Raw records:
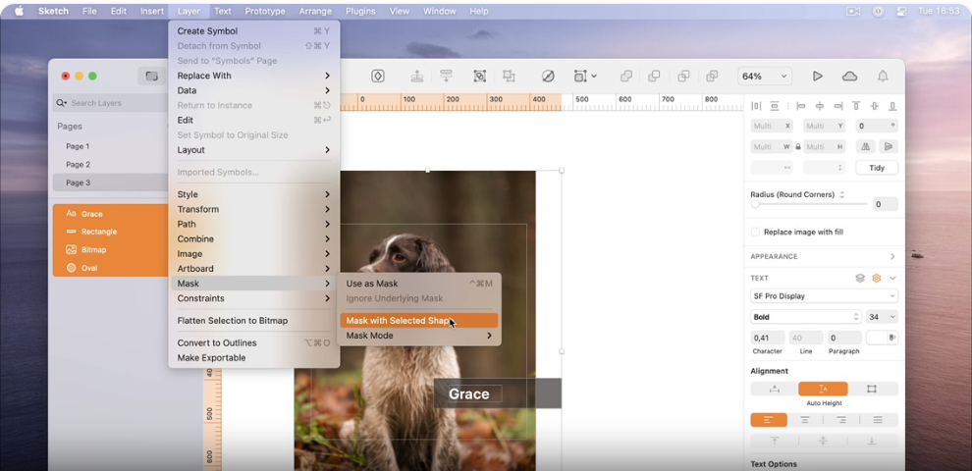Enable Replace image with fill checkbox
The width and height of the screenshot is (972, 471).
tap(755, 233)
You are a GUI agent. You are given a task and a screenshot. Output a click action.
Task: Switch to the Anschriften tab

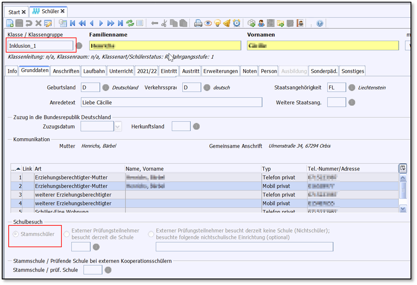[x=66, y=71]
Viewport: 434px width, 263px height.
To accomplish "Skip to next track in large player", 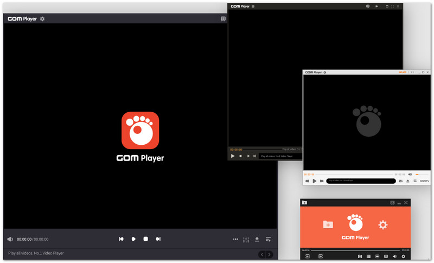I will coord(158,239).
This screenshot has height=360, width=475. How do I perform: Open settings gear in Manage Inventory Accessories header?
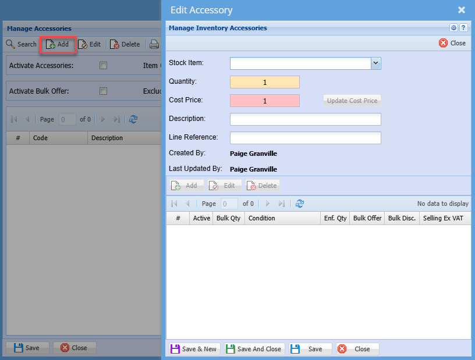coord(453,28)
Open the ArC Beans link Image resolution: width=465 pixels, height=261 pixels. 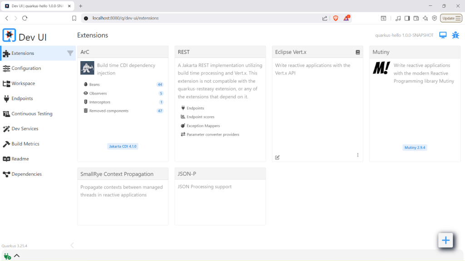pos(94,85)
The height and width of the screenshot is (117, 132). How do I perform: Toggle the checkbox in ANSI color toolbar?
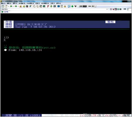click(x=87, y=6)
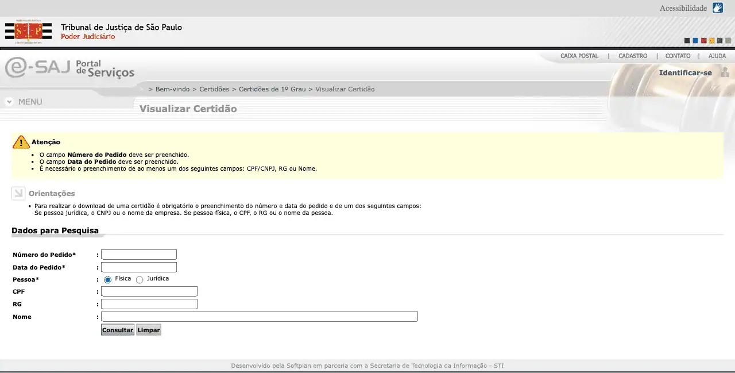
Task: Choose the red theme color square
Action: (703, 41)
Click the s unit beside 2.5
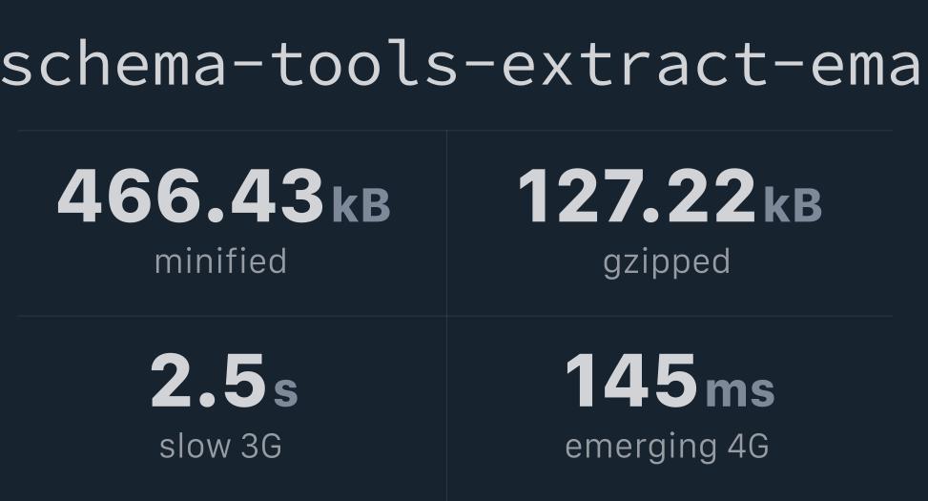This screenshot has height=501, width=928. pos(285,391)
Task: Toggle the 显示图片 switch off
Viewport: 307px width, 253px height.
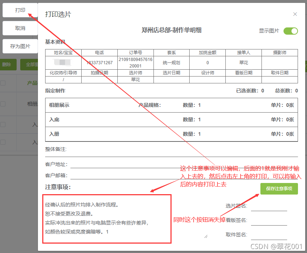Action: click(291, 31)
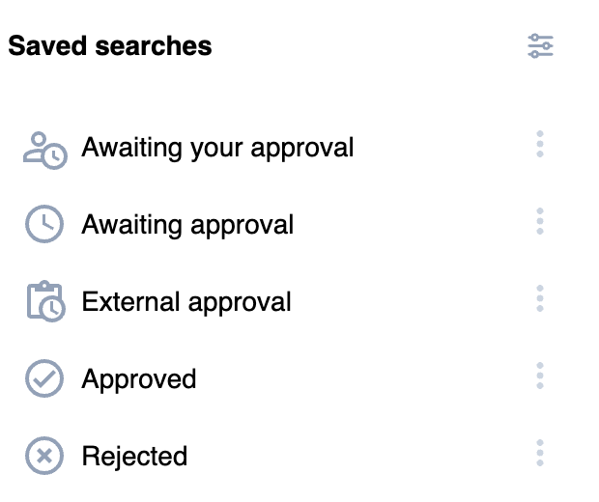Click the clipboard clock icon for External approval
This screenshot has width=599, height=502.
coord(44,302)
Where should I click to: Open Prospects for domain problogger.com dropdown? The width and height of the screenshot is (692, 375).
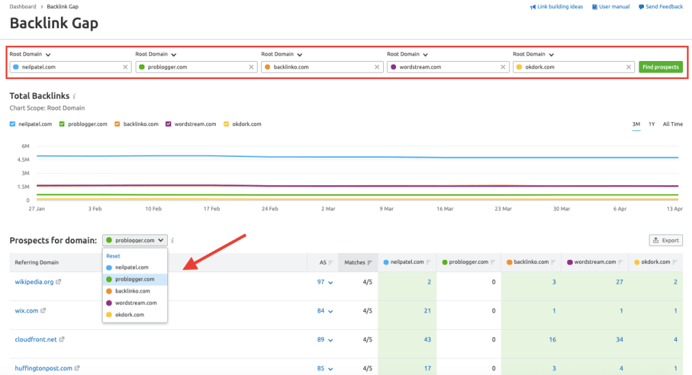(134, 241)
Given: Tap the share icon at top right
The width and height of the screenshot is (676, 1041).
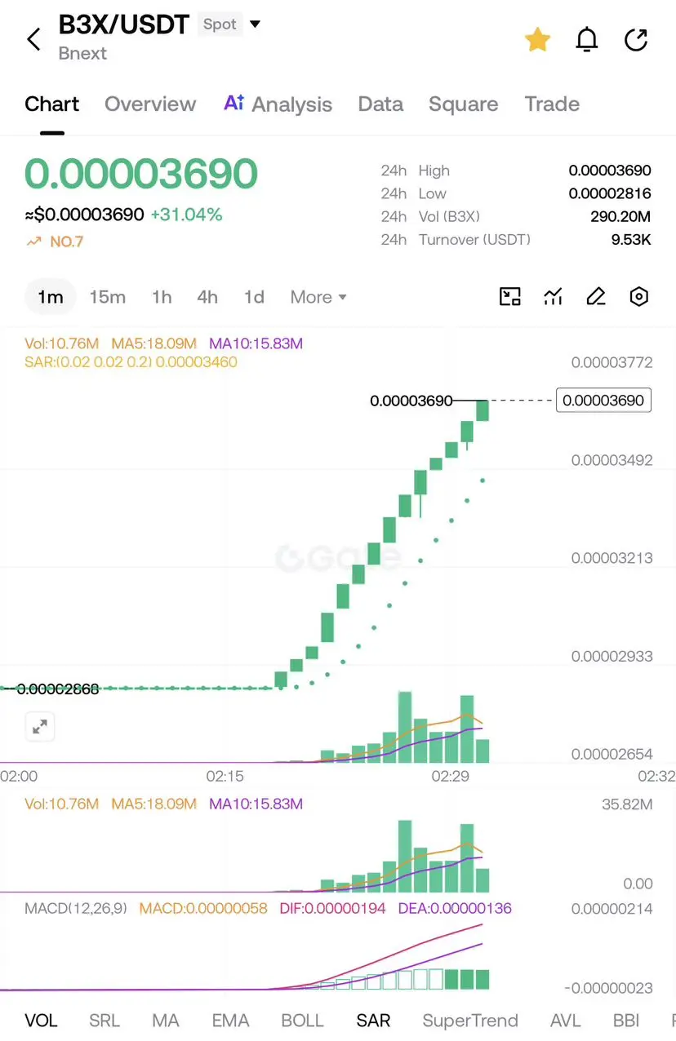Looking at the screenshot, I should 636,39.
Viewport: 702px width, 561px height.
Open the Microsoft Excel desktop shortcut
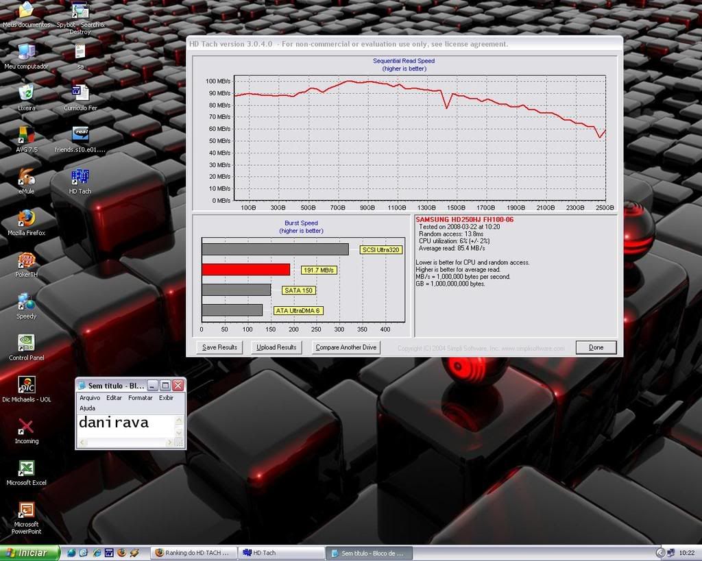[26, 469]
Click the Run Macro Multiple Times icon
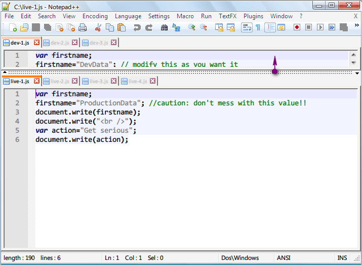362x265 pixels. pos(332,27)
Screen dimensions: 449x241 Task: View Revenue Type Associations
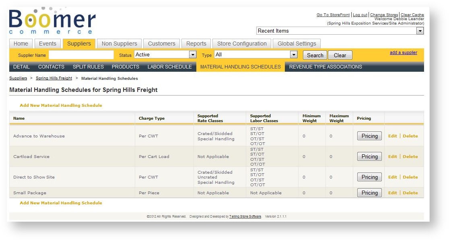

Given request:
Reproduce verbatim every line from the one containing "Viewport: 702px width, 561px height." through the end of the entries, both ends included, and leave the pictures out.

Answer to the exercise:
Viewport: 702px width, 561px height.
Open the Microsoft Excel desktop shortcut
[26, 469]
Click the Run Macro Multiple Times icon
362x265 pixels. pos(332,27)
Screen dimensions: 449x241 Task: View Revenue Type Associations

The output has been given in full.